A COLLEGE principal who supports striking teachers has pledged to pay a full day’s wages to any member of staff who walks out today.
Michael Oakes, principal of South Downs College in Waterlooville, says he refuses to ‘penalise’ hard-working staff who join today’s national walk-outs in protest at the government’s proposed changes to their pensions.
While most public sector workers are sacrificing a day’s pay for withholding labour, their counterparts and even non-union members at South Downs will still be paid.
Mr Oakes said: ‘I have a lot of sympathy with my staff on this and I respect their personal decision to go out on strike.
‘Staff here care very genuinely about students and during the course of the year they will make up any lost time – they are highly professional people.
‘In my view, striking is not about whether or not anyone misses a day’s wages.
‘The issue is the principle of it, and I certainly won’t penalise my staff for that.’
Mr Oakes’ daily wage bill is an estimated £100,000 but it is not know how many staff will walk out.
Full and part-time day classes have been cancelled at the college, as they have at schools across the region.
Mr Oakes added: ‘I’d like to hear an apology from some of the bankers who got us into this position.
‘Now I’ve got very hard-working staff who are going to have quite different pensions from the ones they thought they would have, and above all the worst impact is making them work so many years which will have a bad effect on the students.

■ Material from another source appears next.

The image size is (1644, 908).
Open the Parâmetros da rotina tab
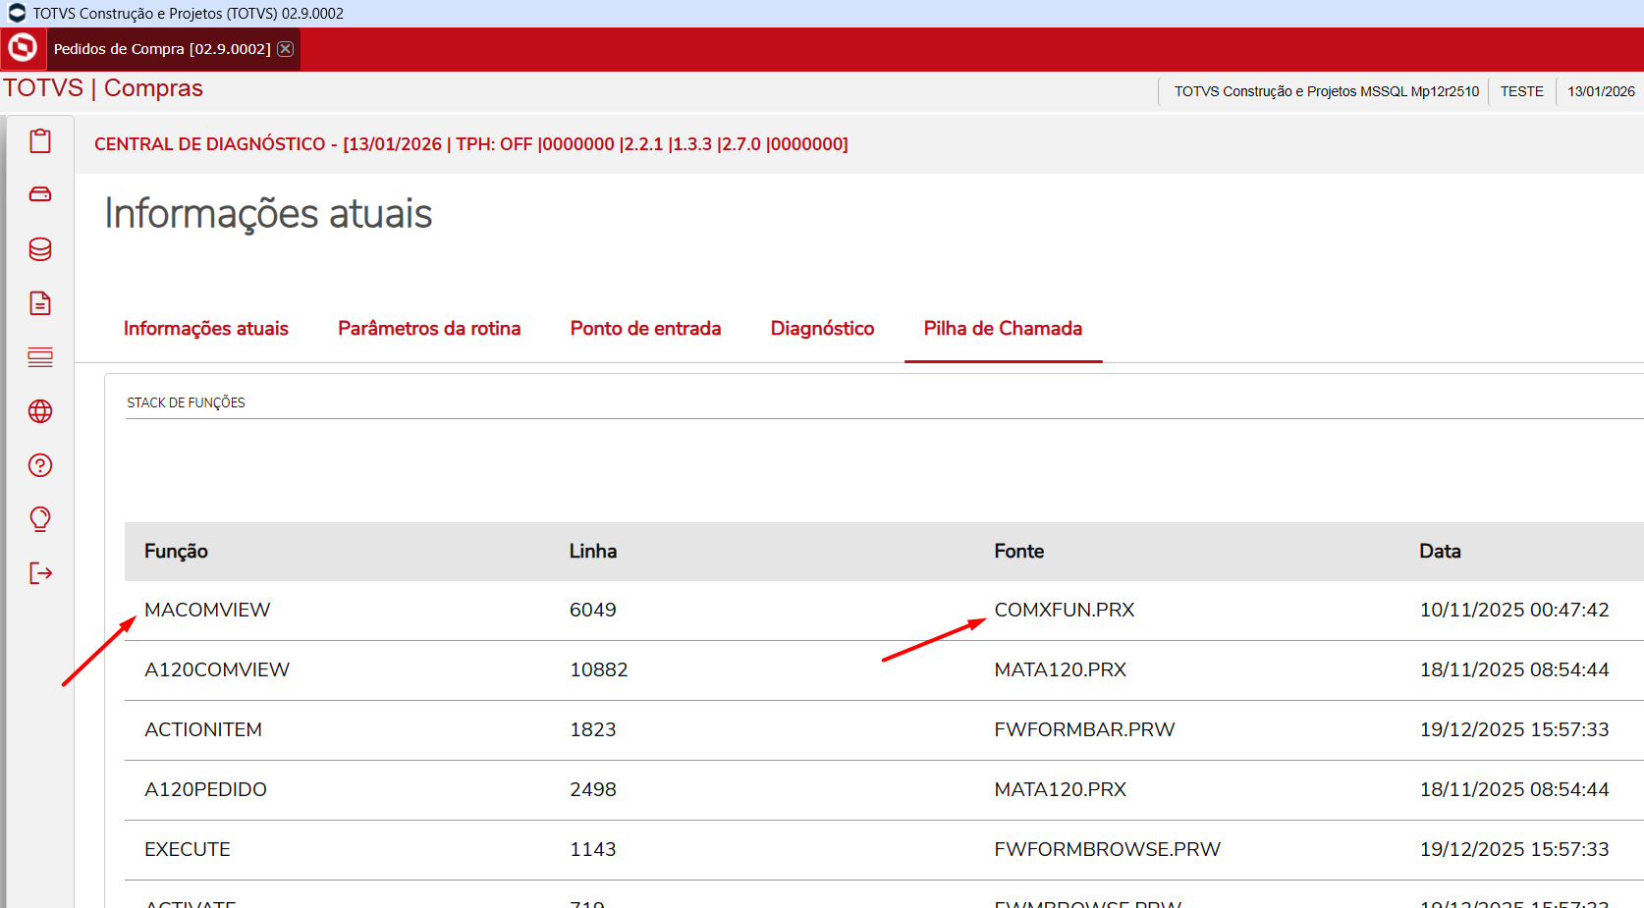coord(429,329)
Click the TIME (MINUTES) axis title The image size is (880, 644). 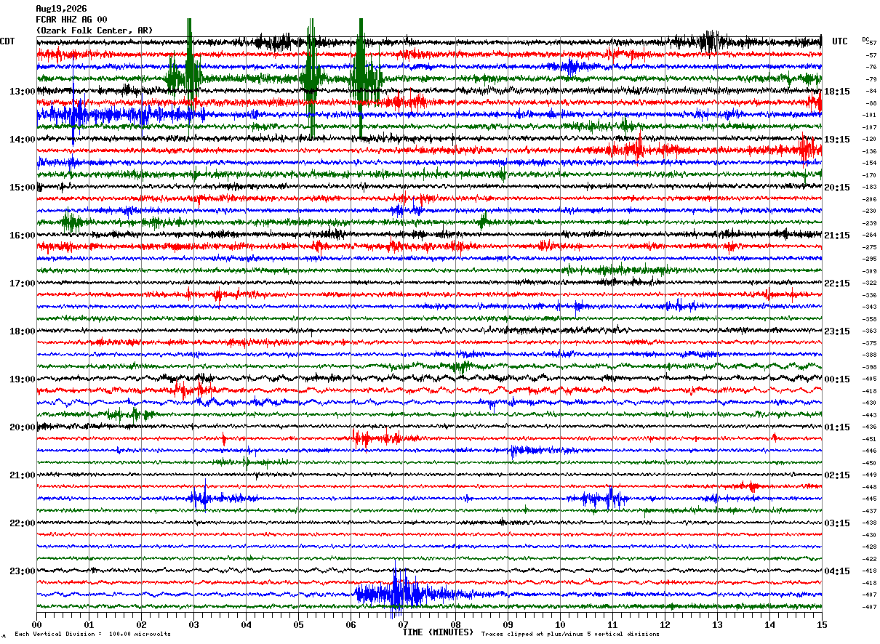438,632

‘You will have crotchety old teachers coming in to work because they have to – while there are qualified younger teachers who can’t get a job. It’s perverse.’
Sion Reynolds, secretary of NASUWT which is currently the largest teaching union in the region, said he found Mr Oakes’ offer ‘quite odd’.
But he added: ‘I’ve got no problem with what he’s doing.
‘If his staff are coming out on the day in support of the strike that’s all that matters.’
Mr Reynolds added: ‘Losing a day’s wages is infinitesimal compared to what the government has already fleeced us by changing the pension index.’